--- Tekstfragment ---
Tijd om het gesprek voor te bereiden was er niet meer. Ze begonnen met een interview van 50 jaar geleden met een Belgische overlevende, ene Julius Sap. Ik begreep werkelijk geen enkel woord van wat die beste man in zijn Vlaamse dialect zei, maar gelukkig werd er niet gevraagd wat ik van die getuigenis vond. Na een minuut of vijf was het gesprek klaar en werd ik vriendelijk bedankt.

4. Ook had ik een interview bij BNR (dat ging echt nergens over; de aanleiding was een veiling van oude Titanic-spullen zoals een menukaart van 14 april 1912. Deze bracht geloof ik 70.000 euro op; ik kreeg onder andere de vraag wat er op het menu stond; daarvoor moest ik wel eerst even mijn leesbril opzetten om de kaart op het internet te bekijken. Wat mijn toegevoegde waarde bij dit interview was? Geen idee.

--- Werkinstructies ---
A: Klopt elk van deze beweringen volgens het fragment over de Titanic-interviews? (i) Het interview met Julius Sap was 50 jaar oud. (ii) De menukaart bracht 14.000 euro op. (iii) De ik-persoon kon de menukaart lezen zonder leesbril. Antwoord per bewering met ja of nee en citeer de woorden uit het fragment die de doorslag geven.
B: Schrijf het fragment over de Titanic-interviews verder, te beginnen na de laatste zin.

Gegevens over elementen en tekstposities
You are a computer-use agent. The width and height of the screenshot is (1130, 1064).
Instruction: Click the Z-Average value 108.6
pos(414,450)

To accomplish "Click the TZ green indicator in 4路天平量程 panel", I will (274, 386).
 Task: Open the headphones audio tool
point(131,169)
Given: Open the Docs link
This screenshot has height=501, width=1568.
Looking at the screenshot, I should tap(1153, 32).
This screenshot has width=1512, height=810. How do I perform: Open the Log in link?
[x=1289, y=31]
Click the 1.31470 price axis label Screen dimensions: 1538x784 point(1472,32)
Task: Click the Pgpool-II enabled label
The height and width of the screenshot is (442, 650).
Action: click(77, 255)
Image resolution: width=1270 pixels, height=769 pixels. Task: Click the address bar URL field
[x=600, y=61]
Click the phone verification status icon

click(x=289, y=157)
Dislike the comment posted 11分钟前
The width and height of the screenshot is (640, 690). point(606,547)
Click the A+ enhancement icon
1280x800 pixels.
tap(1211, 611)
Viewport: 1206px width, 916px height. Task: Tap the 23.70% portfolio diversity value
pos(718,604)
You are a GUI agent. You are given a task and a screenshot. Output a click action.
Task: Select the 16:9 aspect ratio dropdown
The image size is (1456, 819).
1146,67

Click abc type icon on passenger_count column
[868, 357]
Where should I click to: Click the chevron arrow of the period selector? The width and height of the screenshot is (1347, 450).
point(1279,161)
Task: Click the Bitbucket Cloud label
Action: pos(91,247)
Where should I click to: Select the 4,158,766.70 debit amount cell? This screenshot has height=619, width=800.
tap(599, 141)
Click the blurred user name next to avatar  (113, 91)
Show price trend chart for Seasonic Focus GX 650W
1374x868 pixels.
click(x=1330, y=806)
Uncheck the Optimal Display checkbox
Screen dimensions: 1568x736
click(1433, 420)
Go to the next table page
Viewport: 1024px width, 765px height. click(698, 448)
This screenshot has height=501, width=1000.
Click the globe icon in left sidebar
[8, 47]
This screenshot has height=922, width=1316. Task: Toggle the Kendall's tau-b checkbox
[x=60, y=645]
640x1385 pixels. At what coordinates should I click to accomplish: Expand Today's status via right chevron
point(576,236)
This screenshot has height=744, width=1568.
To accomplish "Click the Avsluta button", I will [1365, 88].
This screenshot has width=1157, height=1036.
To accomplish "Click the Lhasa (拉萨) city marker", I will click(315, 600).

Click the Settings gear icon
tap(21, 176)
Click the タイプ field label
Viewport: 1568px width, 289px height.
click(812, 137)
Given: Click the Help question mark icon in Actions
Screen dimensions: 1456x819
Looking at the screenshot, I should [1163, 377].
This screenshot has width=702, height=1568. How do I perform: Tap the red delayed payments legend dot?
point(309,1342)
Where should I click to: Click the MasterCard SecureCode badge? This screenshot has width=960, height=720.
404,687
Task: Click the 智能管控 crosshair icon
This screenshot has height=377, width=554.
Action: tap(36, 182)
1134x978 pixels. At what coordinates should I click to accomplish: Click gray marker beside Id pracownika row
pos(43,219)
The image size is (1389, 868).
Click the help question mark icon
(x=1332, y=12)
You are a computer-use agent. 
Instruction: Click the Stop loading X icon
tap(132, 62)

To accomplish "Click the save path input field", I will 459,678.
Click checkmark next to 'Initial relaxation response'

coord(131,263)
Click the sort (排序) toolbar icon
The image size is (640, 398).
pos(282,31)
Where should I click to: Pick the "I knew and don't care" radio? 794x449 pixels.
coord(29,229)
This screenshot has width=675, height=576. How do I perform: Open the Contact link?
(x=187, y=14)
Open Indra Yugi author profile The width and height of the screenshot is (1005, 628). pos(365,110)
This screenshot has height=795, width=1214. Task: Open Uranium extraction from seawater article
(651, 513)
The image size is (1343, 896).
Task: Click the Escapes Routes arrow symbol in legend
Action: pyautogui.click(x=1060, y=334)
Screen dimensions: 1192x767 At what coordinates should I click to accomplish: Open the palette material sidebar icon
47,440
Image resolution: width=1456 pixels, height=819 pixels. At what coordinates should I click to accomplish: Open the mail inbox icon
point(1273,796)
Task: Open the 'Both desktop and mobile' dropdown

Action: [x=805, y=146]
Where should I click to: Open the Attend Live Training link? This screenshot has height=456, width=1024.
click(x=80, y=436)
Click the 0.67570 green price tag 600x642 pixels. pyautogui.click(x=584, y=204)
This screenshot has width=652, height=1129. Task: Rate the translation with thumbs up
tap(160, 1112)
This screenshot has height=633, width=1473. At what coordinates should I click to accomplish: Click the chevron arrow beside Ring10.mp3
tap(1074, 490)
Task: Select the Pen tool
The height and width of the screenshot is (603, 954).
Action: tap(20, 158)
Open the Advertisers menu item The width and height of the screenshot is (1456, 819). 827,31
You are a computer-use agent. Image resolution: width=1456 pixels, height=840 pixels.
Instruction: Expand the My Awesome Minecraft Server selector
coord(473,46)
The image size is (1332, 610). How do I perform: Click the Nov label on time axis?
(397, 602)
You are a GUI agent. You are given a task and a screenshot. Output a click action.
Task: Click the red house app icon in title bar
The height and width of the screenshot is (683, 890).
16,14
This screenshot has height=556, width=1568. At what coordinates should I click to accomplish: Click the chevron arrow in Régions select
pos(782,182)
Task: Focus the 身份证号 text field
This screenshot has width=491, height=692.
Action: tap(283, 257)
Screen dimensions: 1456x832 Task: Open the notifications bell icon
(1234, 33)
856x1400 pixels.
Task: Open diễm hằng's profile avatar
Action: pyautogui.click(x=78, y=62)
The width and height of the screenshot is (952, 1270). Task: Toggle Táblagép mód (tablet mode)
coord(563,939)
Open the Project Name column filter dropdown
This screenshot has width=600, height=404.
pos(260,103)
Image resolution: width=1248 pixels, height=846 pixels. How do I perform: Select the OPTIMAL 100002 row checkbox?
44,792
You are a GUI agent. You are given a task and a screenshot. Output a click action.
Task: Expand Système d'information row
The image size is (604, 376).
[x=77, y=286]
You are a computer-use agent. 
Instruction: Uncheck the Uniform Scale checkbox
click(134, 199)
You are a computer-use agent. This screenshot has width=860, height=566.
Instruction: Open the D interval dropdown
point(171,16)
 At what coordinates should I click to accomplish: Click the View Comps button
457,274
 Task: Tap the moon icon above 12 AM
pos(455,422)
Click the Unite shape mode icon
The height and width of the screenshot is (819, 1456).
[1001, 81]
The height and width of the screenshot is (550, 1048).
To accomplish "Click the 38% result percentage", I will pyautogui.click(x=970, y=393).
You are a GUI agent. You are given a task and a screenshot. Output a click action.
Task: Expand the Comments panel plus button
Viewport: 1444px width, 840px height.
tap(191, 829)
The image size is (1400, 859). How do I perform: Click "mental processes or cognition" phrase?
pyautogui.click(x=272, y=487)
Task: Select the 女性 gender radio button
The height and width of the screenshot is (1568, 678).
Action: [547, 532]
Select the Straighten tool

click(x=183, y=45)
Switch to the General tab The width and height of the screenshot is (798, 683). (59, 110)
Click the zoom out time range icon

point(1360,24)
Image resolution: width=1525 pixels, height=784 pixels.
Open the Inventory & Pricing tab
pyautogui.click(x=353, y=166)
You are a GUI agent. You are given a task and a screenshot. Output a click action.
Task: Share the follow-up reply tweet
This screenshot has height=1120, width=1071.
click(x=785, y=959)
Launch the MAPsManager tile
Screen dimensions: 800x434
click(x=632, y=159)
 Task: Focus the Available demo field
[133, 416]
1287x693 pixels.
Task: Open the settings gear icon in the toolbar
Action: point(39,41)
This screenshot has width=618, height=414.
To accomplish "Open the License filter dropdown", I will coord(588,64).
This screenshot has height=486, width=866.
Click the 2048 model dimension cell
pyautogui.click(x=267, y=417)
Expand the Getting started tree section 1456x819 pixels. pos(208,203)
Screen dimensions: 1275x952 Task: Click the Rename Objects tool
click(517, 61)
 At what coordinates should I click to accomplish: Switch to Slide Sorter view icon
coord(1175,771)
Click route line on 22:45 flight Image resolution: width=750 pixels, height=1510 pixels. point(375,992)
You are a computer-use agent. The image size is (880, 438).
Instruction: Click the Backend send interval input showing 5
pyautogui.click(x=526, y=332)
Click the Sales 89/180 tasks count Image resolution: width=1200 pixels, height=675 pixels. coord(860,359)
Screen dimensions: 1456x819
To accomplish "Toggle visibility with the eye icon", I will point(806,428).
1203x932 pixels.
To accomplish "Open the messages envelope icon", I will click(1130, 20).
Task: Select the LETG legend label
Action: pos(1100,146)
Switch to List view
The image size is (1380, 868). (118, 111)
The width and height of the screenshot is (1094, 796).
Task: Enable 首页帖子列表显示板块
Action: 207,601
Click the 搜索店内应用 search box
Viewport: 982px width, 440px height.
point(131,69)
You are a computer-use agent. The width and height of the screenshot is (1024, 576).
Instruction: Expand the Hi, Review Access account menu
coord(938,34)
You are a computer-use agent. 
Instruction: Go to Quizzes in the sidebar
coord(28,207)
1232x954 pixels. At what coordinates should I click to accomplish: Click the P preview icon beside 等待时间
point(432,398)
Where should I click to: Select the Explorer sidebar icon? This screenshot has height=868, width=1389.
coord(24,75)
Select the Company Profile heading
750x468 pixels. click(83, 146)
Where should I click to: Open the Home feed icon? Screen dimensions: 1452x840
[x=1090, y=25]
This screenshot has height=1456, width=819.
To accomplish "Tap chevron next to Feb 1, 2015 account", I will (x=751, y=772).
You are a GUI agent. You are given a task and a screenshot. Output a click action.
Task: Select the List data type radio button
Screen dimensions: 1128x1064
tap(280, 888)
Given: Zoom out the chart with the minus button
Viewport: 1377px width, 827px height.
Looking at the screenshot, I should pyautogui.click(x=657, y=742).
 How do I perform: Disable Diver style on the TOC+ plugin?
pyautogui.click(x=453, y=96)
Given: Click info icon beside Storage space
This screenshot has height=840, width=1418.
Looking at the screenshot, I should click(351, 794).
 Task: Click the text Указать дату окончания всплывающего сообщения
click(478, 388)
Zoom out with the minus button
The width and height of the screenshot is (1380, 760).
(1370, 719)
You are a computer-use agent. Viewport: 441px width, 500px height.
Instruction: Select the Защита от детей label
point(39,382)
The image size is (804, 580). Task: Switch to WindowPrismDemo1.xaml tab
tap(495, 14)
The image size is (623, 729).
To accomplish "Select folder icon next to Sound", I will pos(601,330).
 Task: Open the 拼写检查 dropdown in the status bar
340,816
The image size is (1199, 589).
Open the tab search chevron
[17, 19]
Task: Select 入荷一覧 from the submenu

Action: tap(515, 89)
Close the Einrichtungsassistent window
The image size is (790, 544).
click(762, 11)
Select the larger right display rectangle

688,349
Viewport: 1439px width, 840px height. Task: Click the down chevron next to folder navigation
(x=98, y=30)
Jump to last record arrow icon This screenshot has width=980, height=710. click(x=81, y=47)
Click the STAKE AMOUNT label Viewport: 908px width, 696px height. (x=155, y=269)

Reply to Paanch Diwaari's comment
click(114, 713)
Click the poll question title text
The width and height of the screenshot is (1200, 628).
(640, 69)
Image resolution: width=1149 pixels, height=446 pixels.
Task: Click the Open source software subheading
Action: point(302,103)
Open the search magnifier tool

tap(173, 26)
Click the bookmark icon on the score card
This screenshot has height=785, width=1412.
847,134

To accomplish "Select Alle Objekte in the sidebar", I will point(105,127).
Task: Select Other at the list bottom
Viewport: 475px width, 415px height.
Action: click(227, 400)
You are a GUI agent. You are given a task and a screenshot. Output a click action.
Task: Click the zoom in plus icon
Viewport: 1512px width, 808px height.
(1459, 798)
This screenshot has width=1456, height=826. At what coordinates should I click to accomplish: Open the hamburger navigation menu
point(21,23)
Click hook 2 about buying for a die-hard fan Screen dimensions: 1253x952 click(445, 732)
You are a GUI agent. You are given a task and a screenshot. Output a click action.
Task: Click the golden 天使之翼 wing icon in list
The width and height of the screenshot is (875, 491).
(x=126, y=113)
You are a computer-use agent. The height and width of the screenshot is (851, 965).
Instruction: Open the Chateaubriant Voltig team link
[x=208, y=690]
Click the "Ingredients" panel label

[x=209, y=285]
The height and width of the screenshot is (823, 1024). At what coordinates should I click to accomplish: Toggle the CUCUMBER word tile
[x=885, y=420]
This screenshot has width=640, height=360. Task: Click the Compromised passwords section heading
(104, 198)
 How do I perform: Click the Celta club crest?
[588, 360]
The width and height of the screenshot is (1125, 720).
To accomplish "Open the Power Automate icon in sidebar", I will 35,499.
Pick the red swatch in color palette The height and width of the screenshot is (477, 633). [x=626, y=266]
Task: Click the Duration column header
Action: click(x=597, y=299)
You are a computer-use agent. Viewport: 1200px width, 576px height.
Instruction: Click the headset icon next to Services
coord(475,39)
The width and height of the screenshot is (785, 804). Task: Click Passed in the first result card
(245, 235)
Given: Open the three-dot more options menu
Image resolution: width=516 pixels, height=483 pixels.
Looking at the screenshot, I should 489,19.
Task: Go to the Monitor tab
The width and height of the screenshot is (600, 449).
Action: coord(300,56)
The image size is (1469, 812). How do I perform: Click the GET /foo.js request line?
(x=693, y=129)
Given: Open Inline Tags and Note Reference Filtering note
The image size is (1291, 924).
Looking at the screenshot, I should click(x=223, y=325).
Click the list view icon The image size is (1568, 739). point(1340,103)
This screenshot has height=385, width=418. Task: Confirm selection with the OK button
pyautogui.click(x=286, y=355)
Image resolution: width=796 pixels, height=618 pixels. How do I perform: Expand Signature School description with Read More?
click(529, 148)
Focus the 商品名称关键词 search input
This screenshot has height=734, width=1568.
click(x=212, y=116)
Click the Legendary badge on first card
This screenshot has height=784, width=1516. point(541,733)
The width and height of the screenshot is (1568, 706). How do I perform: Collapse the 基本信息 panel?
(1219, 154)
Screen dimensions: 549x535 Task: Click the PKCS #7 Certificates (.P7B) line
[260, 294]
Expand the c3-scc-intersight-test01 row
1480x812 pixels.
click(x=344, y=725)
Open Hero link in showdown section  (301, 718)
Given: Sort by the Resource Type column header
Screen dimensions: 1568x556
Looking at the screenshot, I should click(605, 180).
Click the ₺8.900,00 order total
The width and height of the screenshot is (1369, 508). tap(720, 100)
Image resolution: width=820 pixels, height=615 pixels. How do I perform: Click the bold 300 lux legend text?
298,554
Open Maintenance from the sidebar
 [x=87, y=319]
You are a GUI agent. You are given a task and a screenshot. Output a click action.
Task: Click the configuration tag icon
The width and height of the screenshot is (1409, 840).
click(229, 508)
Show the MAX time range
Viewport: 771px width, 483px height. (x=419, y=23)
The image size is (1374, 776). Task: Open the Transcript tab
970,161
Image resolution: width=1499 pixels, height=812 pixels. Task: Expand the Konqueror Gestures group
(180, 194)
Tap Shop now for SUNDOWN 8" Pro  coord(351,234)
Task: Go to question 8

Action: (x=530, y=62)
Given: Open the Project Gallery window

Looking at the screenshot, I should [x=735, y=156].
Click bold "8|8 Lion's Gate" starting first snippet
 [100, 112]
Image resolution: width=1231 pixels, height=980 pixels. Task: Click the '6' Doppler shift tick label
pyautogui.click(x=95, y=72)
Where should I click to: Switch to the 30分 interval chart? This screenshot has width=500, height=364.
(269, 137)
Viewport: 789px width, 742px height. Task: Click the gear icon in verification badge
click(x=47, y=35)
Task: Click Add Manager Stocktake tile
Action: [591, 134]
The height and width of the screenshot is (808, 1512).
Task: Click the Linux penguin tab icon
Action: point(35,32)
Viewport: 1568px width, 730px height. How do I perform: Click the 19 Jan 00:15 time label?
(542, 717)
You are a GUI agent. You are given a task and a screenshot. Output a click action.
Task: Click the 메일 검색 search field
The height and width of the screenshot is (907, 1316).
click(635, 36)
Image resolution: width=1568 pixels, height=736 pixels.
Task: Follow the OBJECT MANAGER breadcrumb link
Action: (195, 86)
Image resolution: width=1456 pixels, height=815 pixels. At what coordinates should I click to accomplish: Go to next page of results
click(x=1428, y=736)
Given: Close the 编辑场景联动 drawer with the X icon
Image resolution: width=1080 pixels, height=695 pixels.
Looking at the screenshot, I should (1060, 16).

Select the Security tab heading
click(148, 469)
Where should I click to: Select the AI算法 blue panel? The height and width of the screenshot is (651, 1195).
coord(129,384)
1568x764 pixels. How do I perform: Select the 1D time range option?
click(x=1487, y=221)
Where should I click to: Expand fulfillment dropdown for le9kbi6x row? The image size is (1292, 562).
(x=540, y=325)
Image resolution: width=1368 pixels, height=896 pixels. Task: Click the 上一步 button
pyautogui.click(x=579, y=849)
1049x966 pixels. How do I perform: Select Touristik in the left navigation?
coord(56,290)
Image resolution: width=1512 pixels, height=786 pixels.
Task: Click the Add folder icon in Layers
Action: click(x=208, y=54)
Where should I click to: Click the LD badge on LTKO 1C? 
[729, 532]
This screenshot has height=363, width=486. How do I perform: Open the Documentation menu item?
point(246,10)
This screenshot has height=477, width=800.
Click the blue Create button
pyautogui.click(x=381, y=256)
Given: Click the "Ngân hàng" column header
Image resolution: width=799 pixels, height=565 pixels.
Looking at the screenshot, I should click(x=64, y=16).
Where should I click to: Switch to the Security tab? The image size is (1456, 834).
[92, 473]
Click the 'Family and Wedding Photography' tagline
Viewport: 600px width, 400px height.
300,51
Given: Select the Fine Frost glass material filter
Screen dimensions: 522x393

--- Resultaten op volgorde ---
A:
(i) Ja: "een interview van 50 jaar geleden met een Belgische overlevende, ene Julius Sap"
(ii) Nee: "Deze bracht geloof ik 70.000 euro op"
(iii) Nee: "daarvoor moest ik wel eerst even mijn leesbril opzetten"

B:
5. Mijn echte fifteen minutes of fame bereikte ik natuurlijk met een optreden in Pauw en Witteman waar ik over het boek mocht komen vertellen.

pauw en witteman. 2

Uit een verslag wat ik voor een internetsite schreef over dit gebeuren:

‘De contacten met P&W waren in eerste instantie gelegd via de publiciteitsafdeling van uitgever. Zij hadden een proefdruk opgestuurd naar de redactie van P&W. Hun redactie vond het onderwerp wel interessant en namen contact met mij op. Wat telefoontjes en mailtjes over en weer leiden tot een afspraak. In eerste instantie was de gedachte het gesprek ergens vlak voor 14 april te doen (de dag dat het schip tegen de ijsberg aanvoer), maar omdat er al zoveel over de Titanic op tv kwam, besloten ze “de concurrentie” voor te zijn en het eerder te doen. Op 30 maart was ik aan de beurt. Eventueel zouden politieke ontwikkelingen nog roet in het eten kunnen gooien maar dat gebeurde niet.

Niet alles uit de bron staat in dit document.